Transcribe word for word the stretch from the line containing "Given: Open the brown knit product thumbnail" through the end of the records, and omit the pictures.

[Records for locating described items]
----------------------------------------

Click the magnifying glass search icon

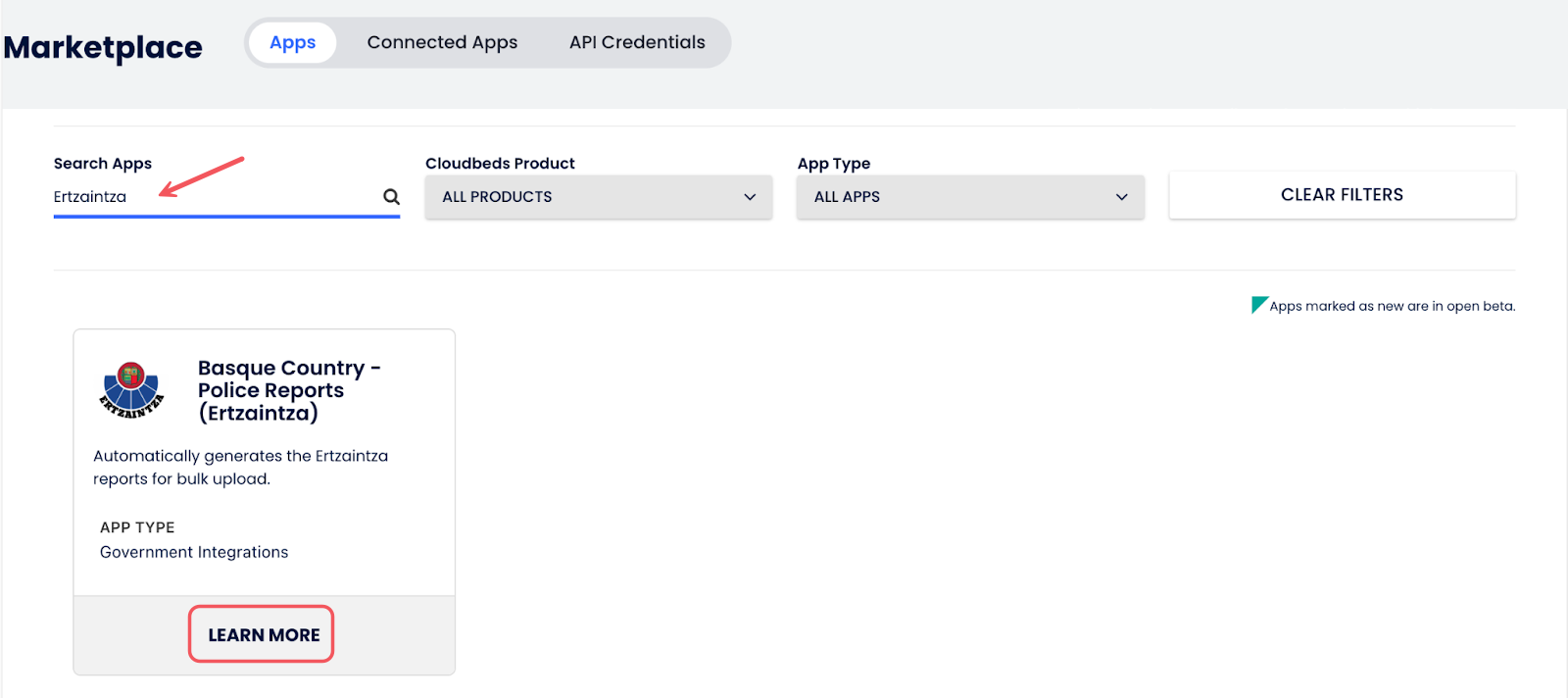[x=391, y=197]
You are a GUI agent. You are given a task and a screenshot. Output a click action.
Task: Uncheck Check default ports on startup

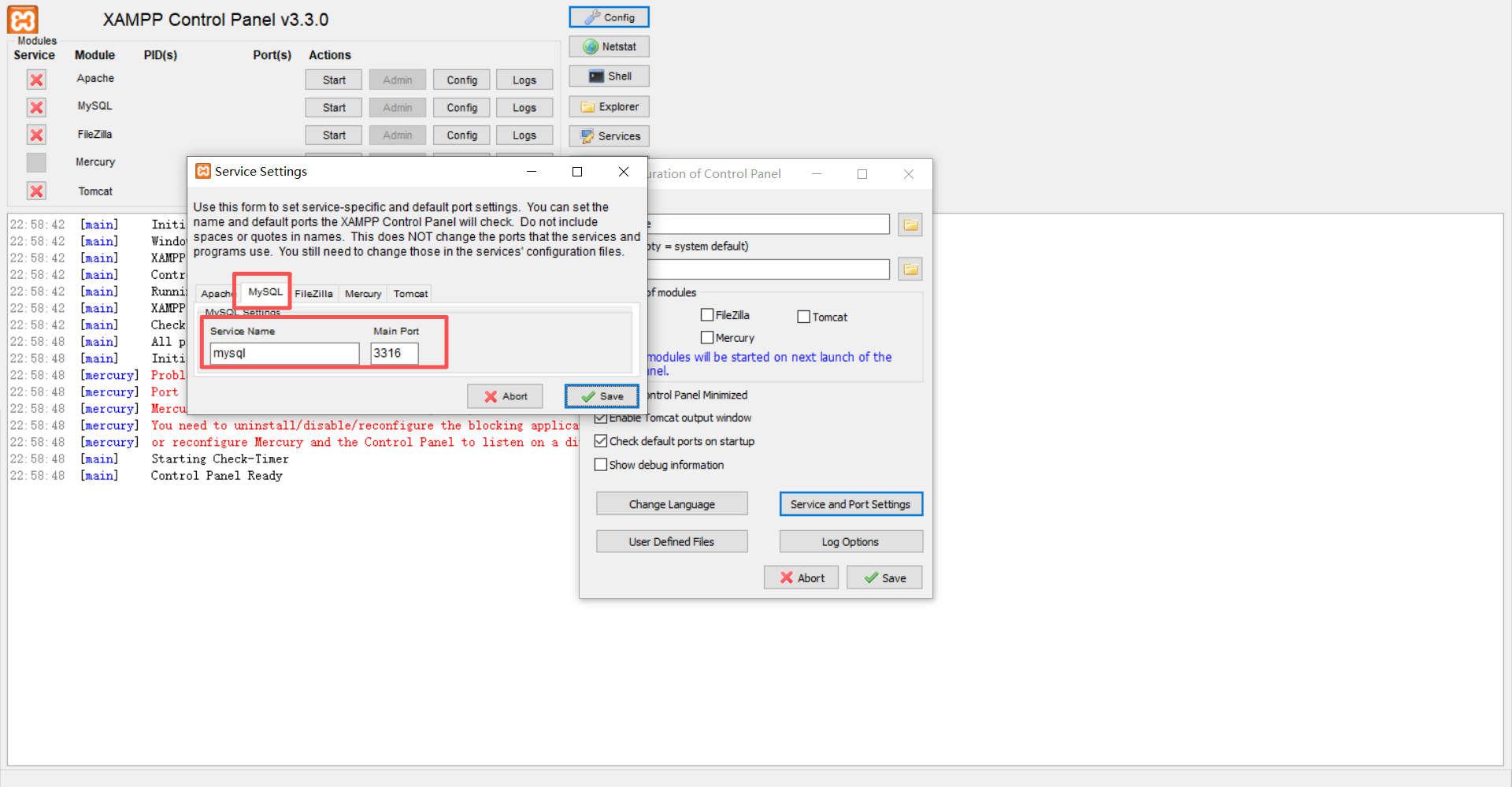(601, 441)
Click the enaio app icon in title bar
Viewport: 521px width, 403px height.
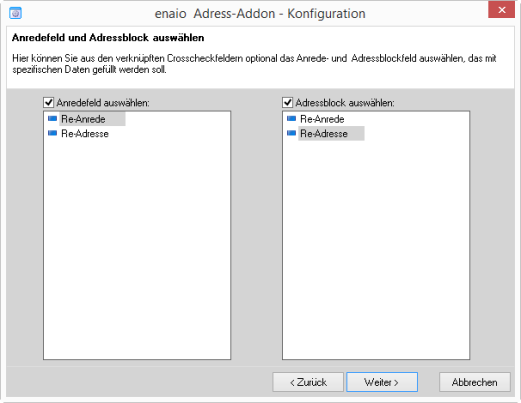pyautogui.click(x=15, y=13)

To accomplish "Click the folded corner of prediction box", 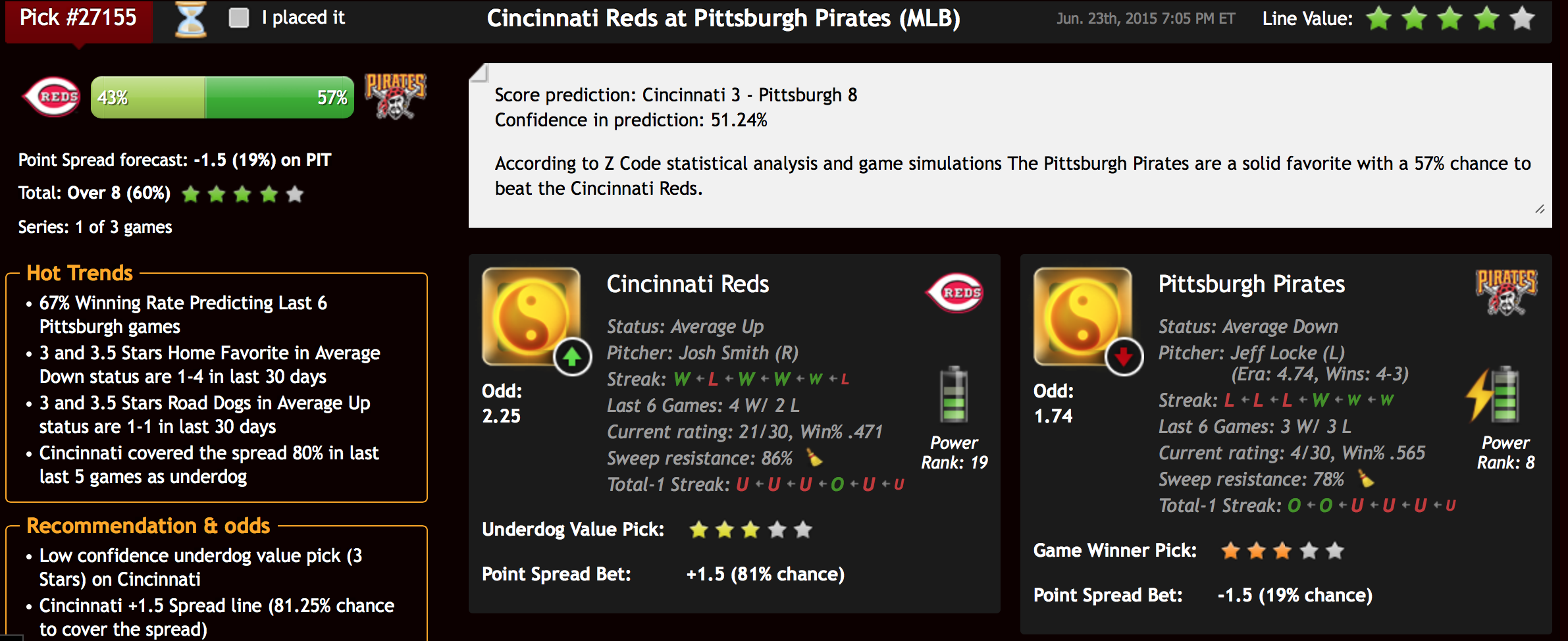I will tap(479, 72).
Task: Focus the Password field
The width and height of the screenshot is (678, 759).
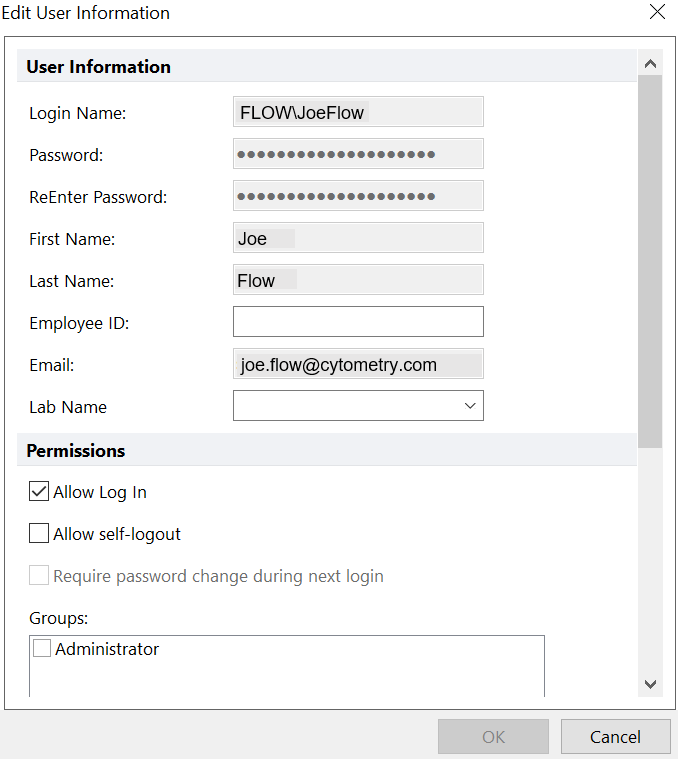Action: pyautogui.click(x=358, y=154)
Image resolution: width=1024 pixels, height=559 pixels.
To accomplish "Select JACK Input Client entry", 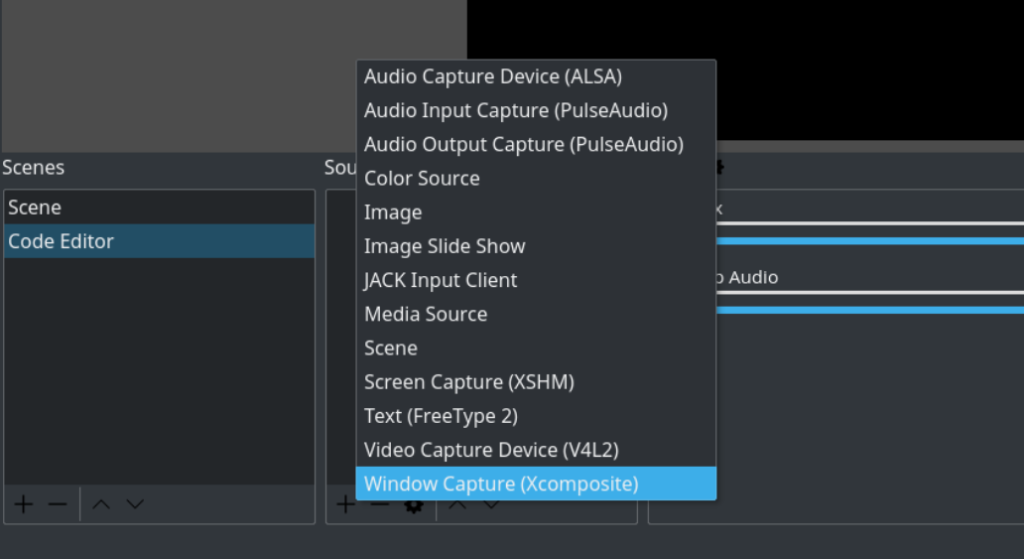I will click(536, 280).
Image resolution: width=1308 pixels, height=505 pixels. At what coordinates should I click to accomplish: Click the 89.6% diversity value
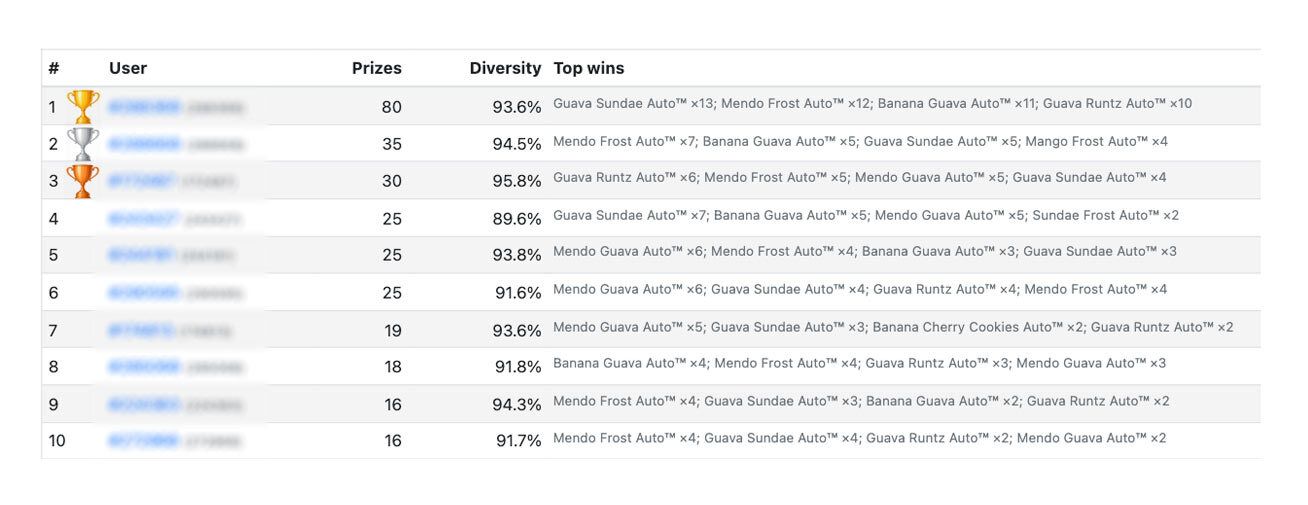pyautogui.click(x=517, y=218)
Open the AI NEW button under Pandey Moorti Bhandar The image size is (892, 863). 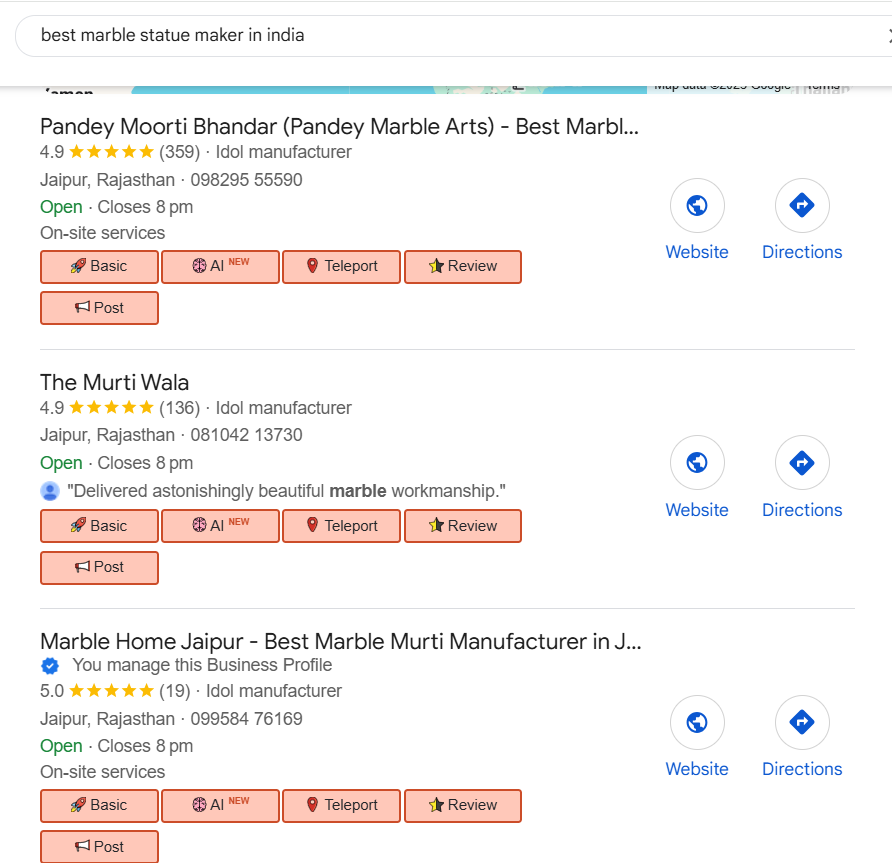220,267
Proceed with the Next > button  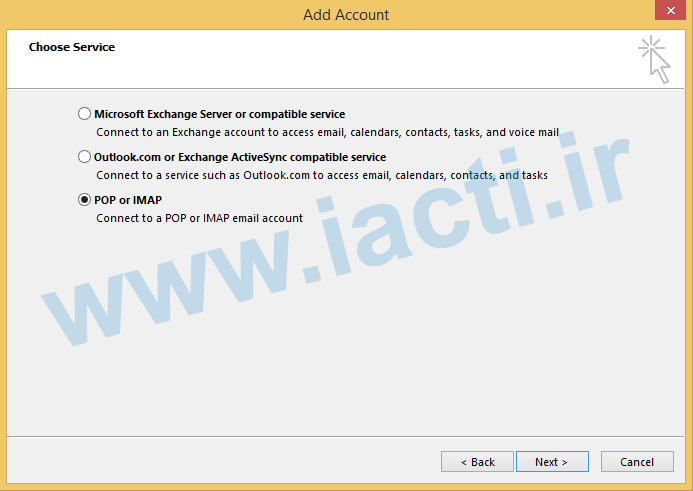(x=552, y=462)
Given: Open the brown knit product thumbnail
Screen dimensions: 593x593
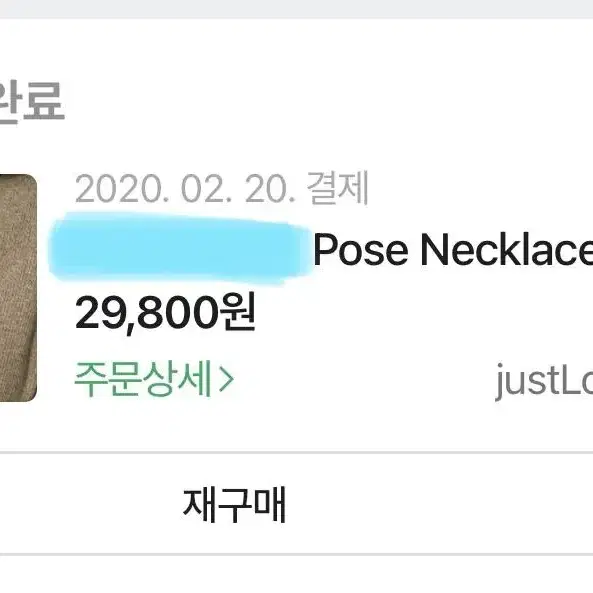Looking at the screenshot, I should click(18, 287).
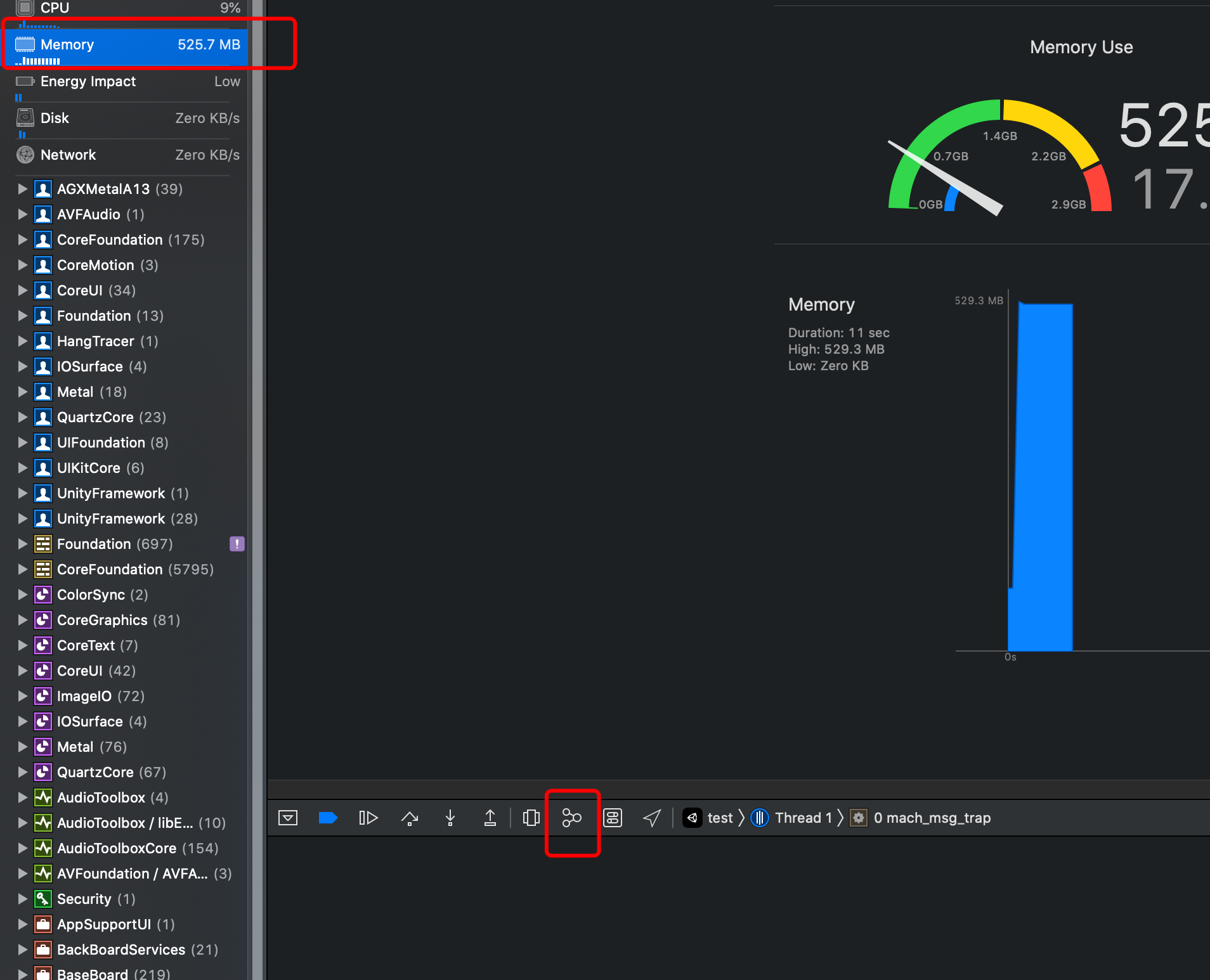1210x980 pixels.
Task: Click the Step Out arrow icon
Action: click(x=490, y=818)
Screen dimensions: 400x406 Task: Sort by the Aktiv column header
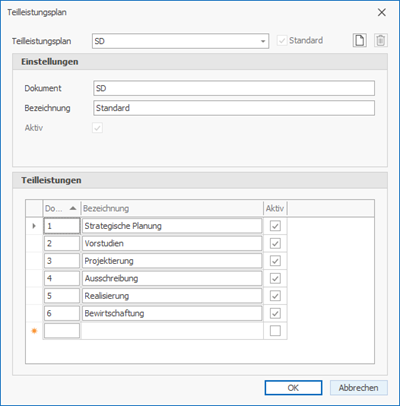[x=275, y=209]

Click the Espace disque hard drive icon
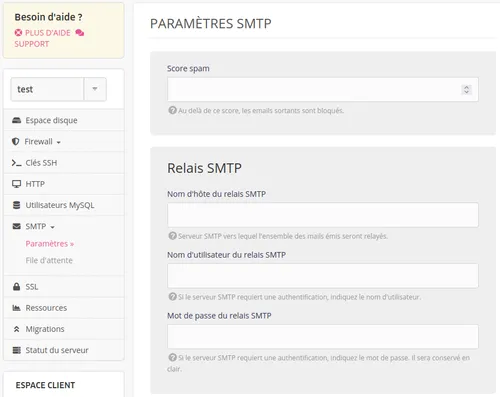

----------------------------------------

**Task result:**
Given: Open the brown knit product thumbnail
Screen dimensions: 593x593
Looking at the screenshot, I should click(18, 287).
1210x980 pixels.
Task: Click the Step Out arrow icon
Action: click(x=490, y=818)
Screen dimensions: 400x406 Task: Sort by the Aktiv column header
[x=275, y=209]

Click the Espace disque hard drive icon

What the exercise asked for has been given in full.